# email server problems

## _easyrider_

Hello, i have been using my own mailserver with vpopmail and qmail but suddenly im not able to send mail out from my local network via my server and to another email. I keep getting this error

```

Server: '10.0.0.1', Protokol: SMTP, answer from server: '553 sorry, that domain isn't in my list of allowed rcpthosts (#5.7.1)', Port: 25, secure (SSL): no, Servererror: 553, Errornumber : 0x800CCC79

```

What can that be??

----------

## BeatJunkie

It looks like your server isn't allowing hosts on your local network to relay through it.
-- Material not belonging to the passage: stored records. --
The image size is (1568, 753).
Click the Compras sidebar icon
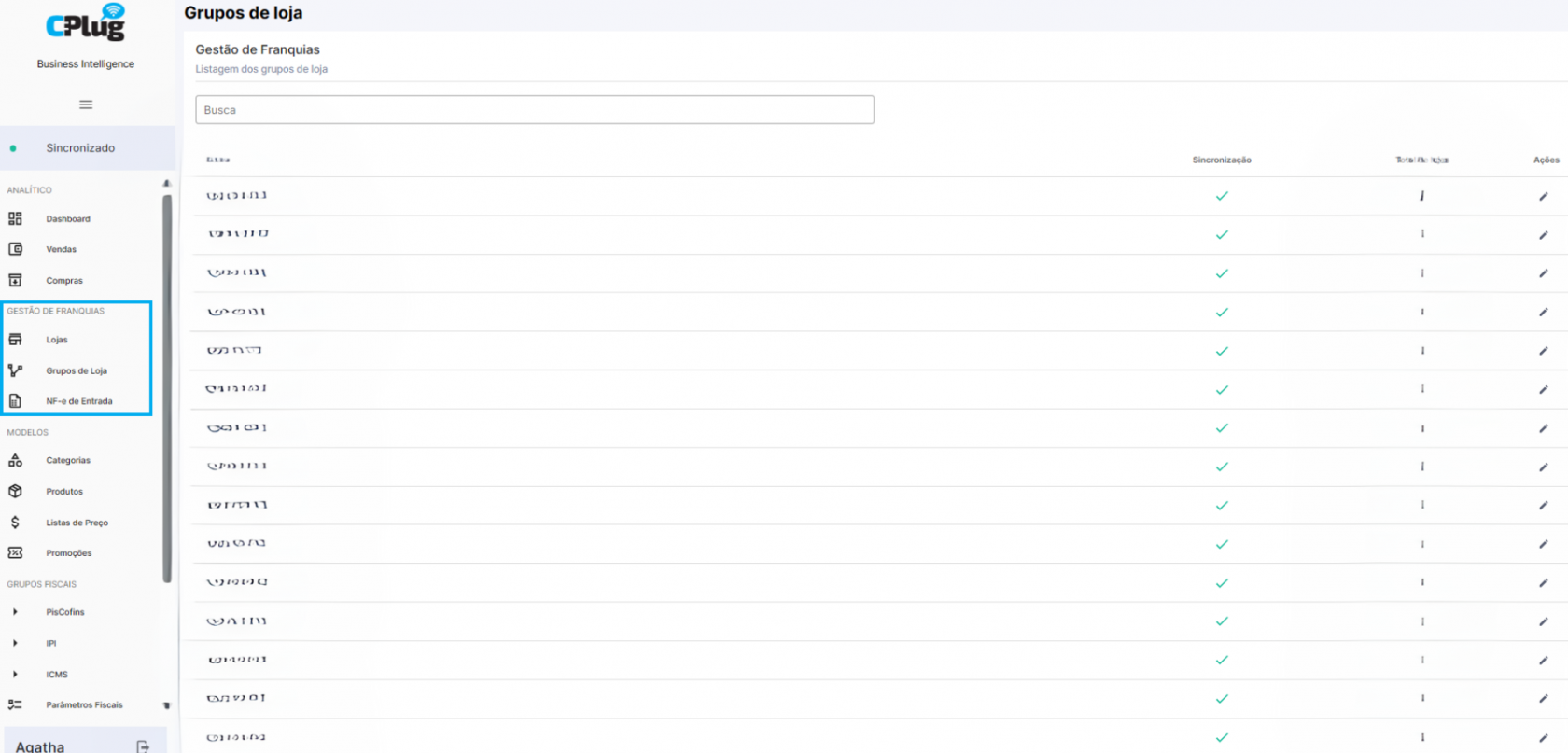[15, 280]
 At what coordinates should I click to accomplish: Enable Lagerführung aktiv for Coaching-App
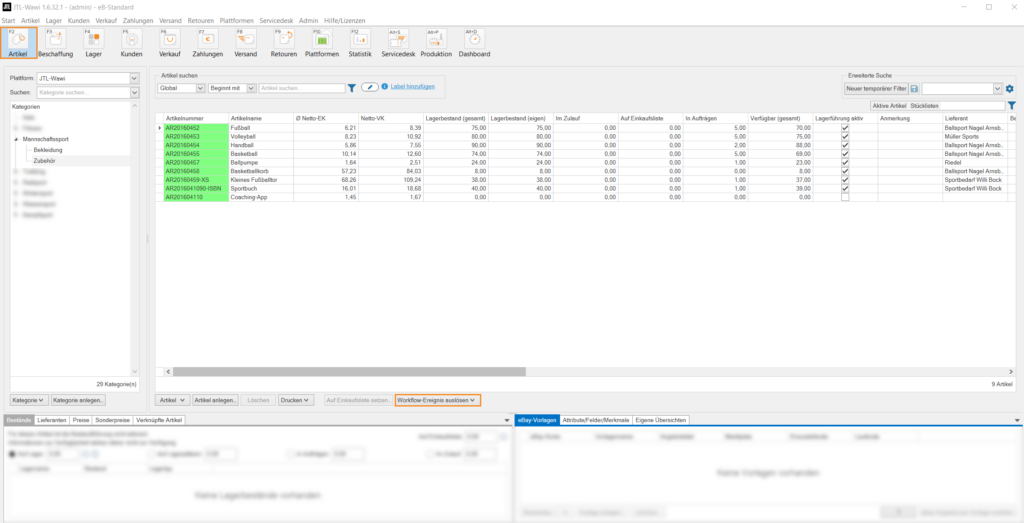[845, 198]
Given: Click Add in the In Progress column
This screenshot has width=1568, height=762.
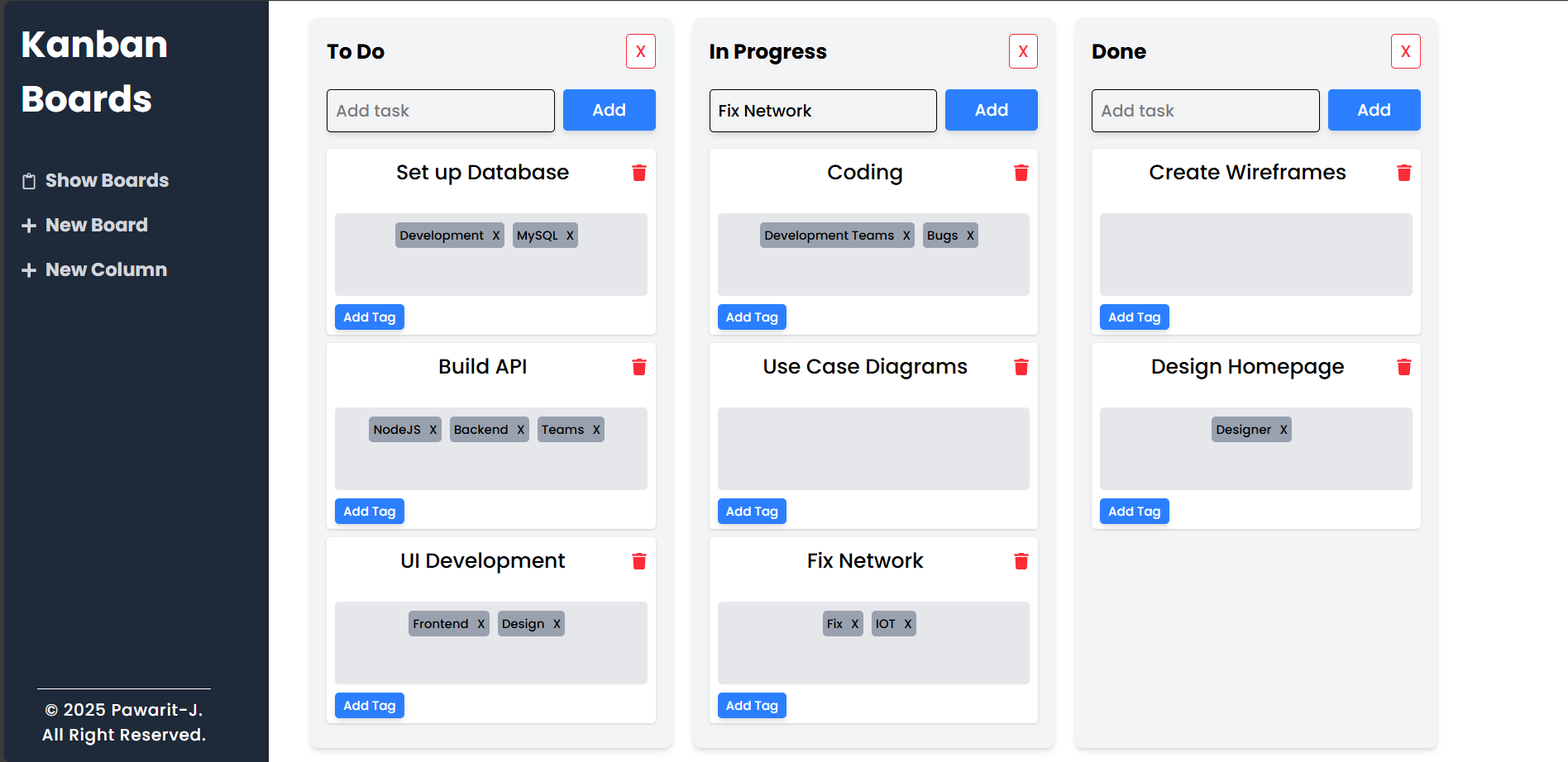Looking at the screenshot, I should (x=991, y=110).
Are you using tcprules to run qmail?  If so, make sure you have the following line in your /etc/tcp.smtp file:

```
10.0.0.:allow,RELAYCLIENT="",RBLSMTPD=""
```

Then compile the rules file as follows:

```
tcprules /etc/tcp.smtp.cdb /etc/tcp.smtp.tmp < /etc/tcp.smtp
```

You may also have to do this:

```
chmod 644 /etc/tcp.smtp.cdb
```

After that, any host on your 10.0.0.x network should be able to relay through your server.
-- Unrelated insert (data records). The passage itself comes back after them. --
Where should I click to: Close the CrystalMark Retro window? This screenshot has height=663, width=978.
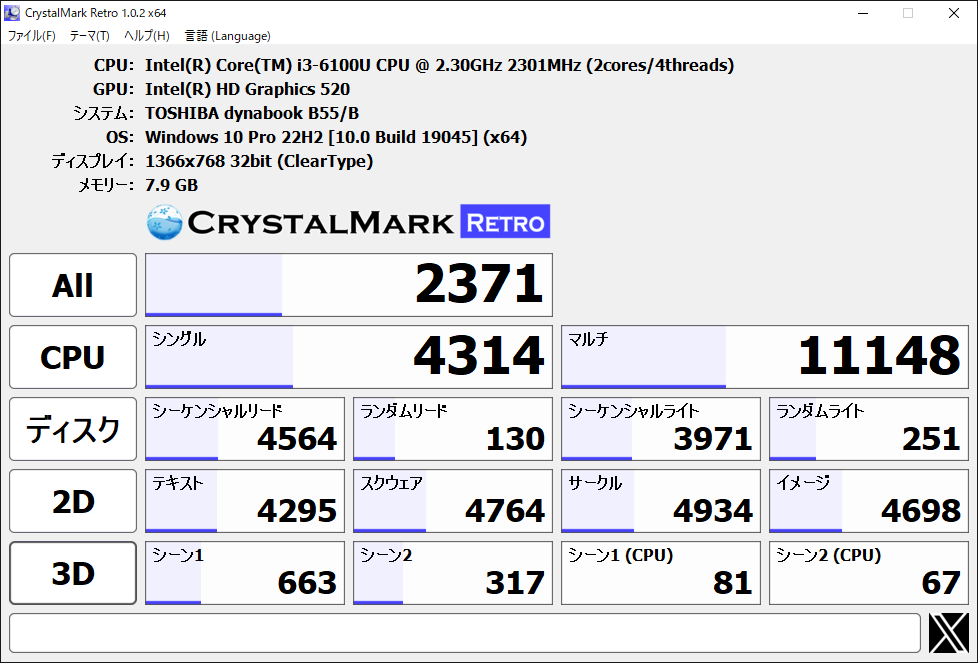pos(953,13)
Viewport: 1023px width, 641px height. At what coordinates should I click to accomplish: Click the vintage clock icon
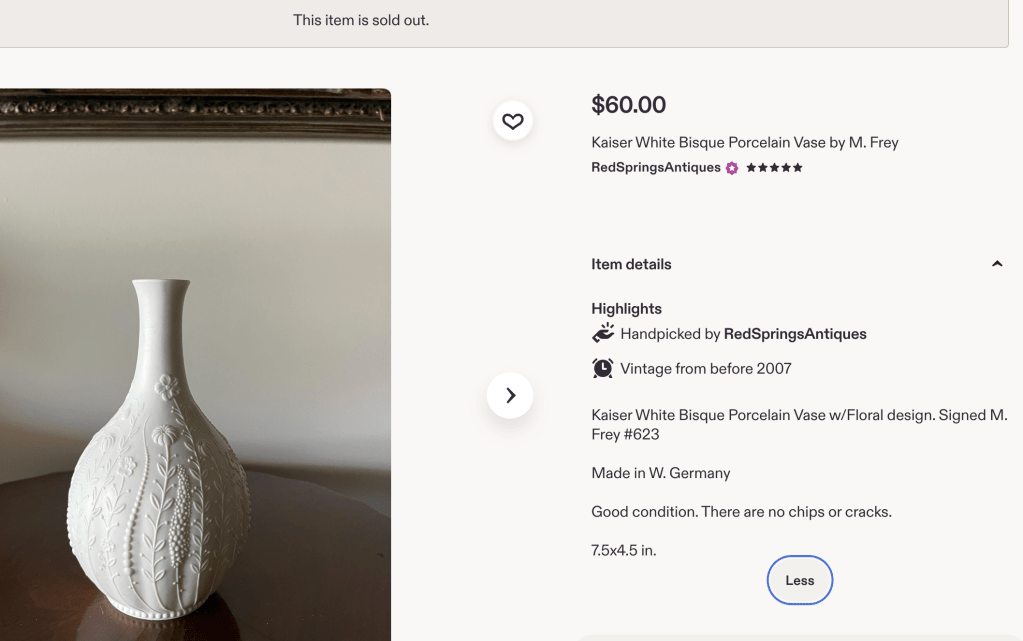point(603,368)
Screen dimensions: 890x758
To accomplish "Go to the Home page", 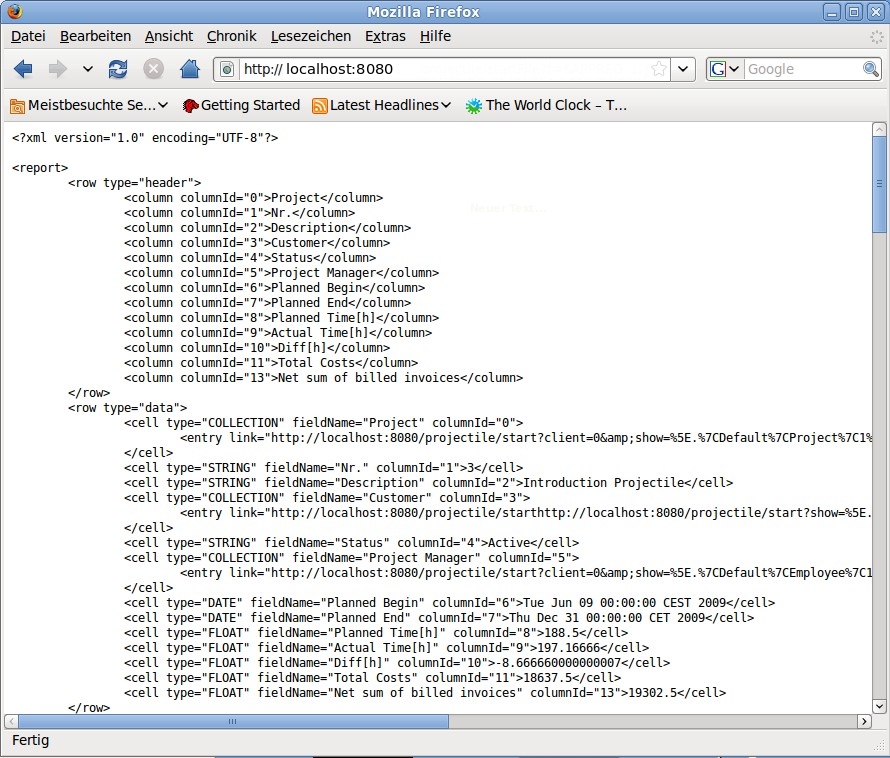I will click(189, 69).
If that isn't the problem, perhaps you could give us some more background information.  Is your mail server a new server that never worked, or did it previously work?  If it previously worked, did you do anything to it between then and now?  Details on your configuration would be useful as well.

----------

## _easyrider_

My server has been working previously. But not any more.

What conf files do you want to see?.

I haven't changed anything, only updatet my system with emerge -u world from time to time.

----------

## BeatJunkie

Do you run etc-update after an emerge world when it asks you to?  It is possible that it may have reset one of your config files to its default state by accident.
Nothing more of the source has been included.